--- START ---

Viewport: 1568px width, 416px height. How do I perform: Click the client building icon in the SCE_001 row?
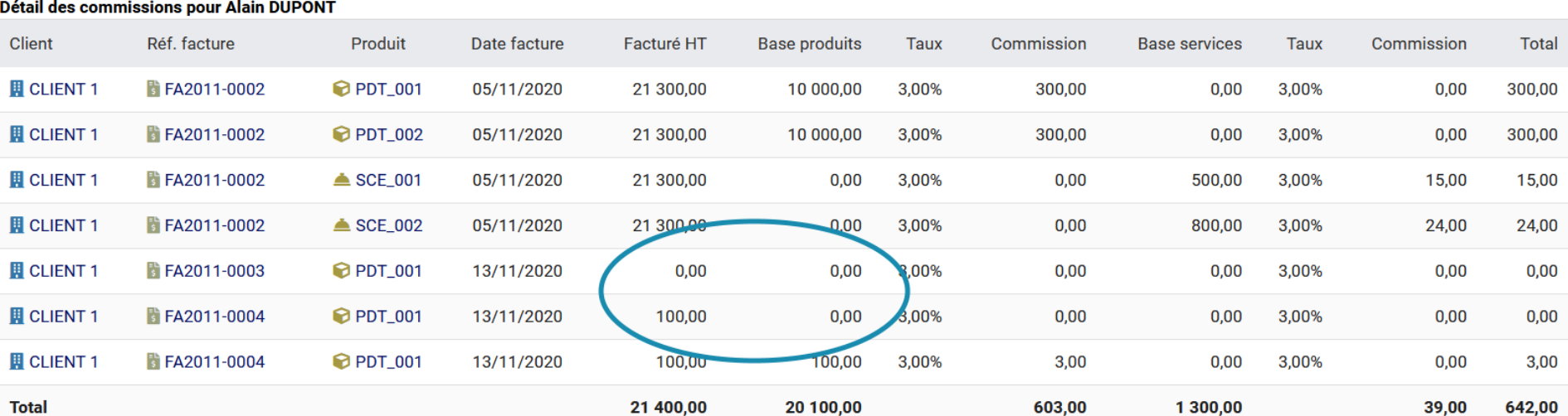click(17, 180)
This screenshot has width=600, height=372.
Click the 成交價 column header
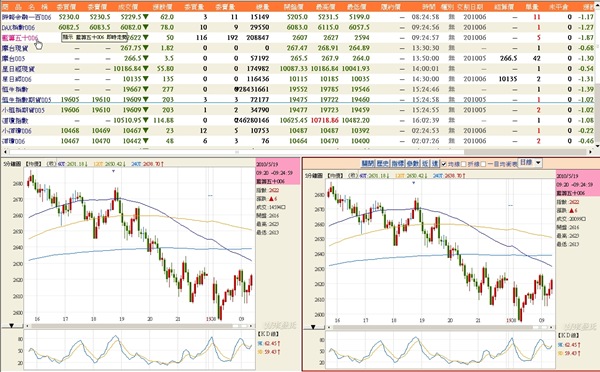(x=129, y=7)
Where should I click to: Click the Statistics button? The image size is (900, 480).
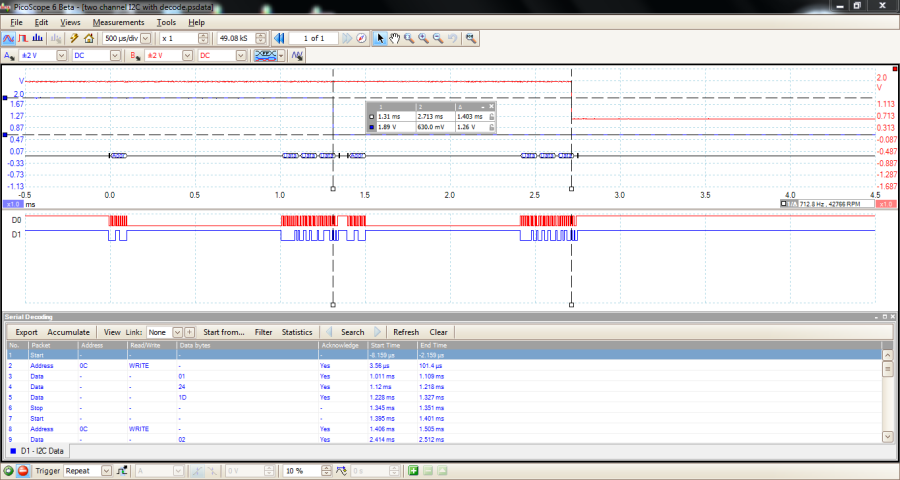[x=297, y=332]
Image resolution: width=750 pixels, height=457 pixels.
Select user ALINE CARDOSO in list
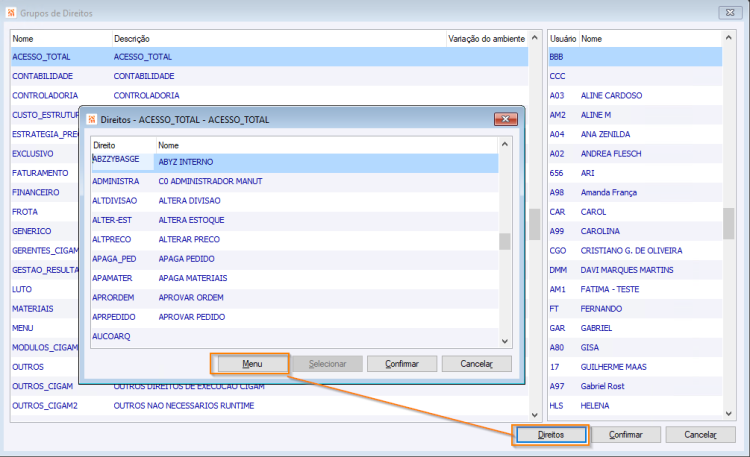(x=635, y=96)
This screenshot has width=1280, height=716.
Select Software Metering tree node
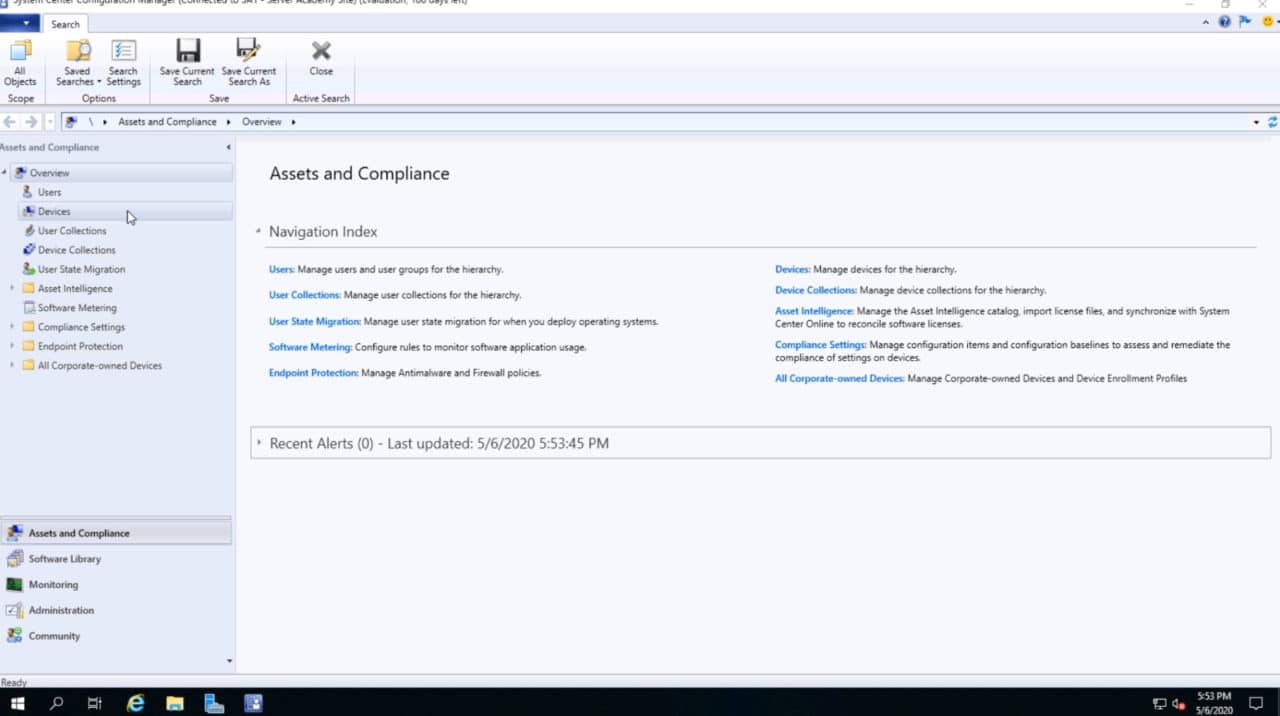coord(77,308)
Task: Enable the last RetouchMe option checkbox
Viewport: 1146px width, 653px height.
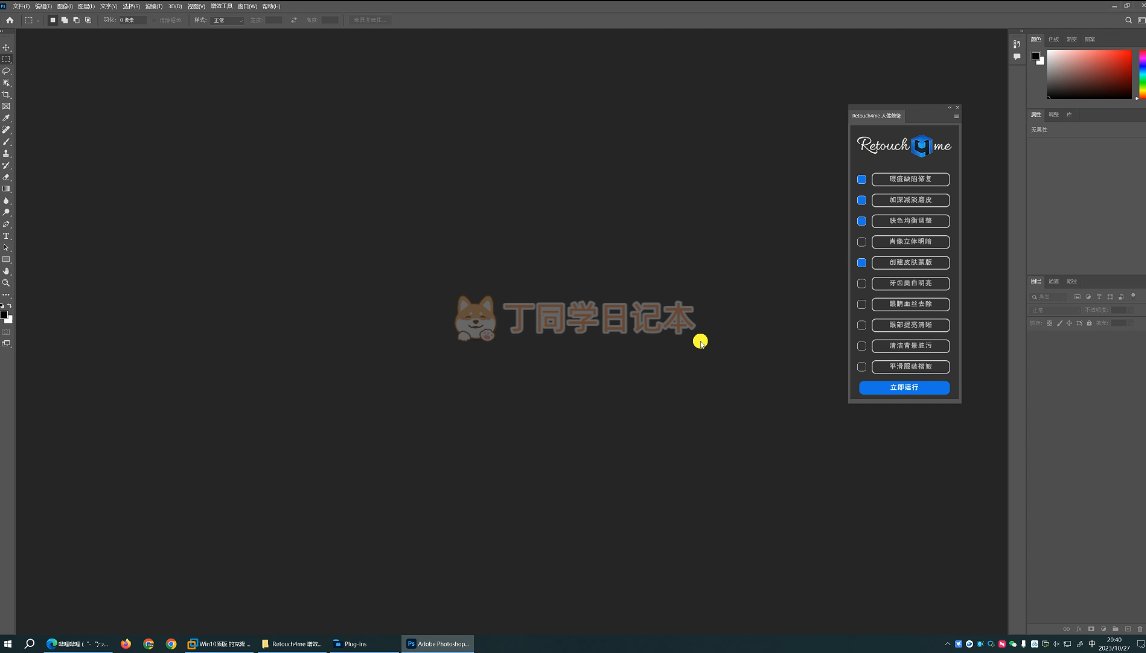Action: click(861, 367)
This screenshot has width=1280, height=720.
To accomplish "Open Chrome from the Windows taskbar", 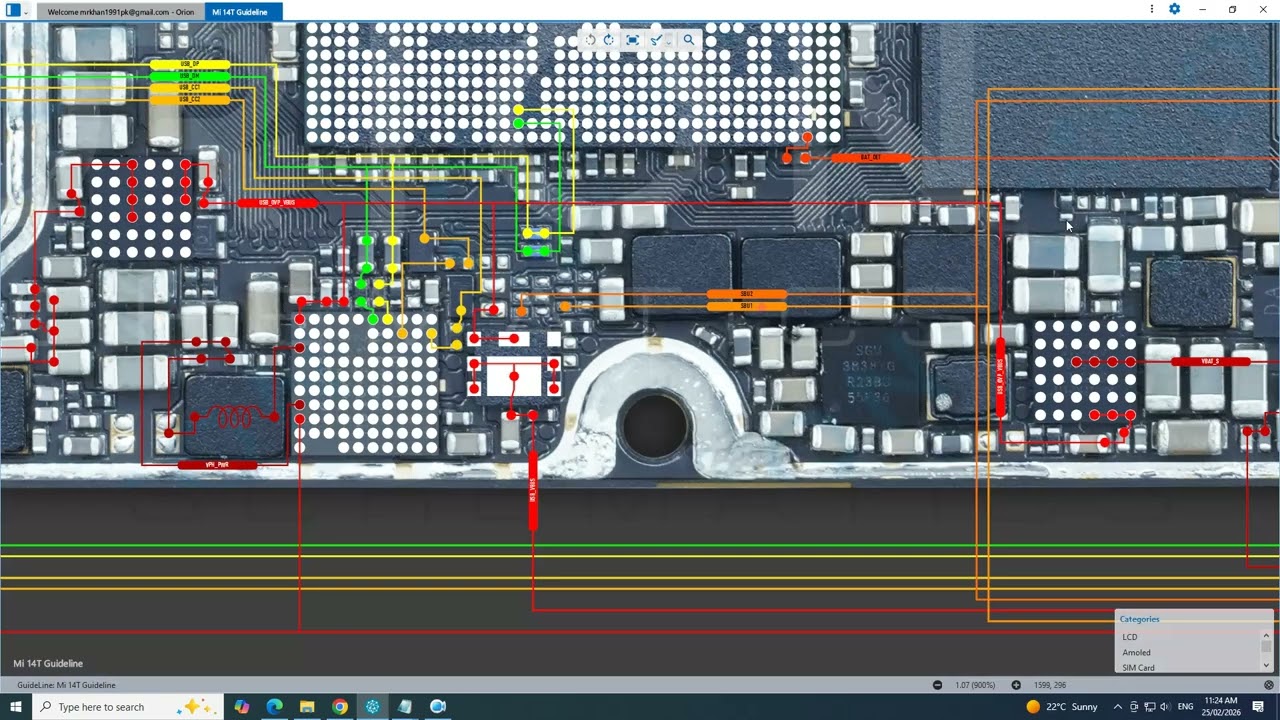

--- END ---

Check each line of the preceding material for the word "screenshot", then state how many lines contain it, with no other text.

• **Output for this task**
3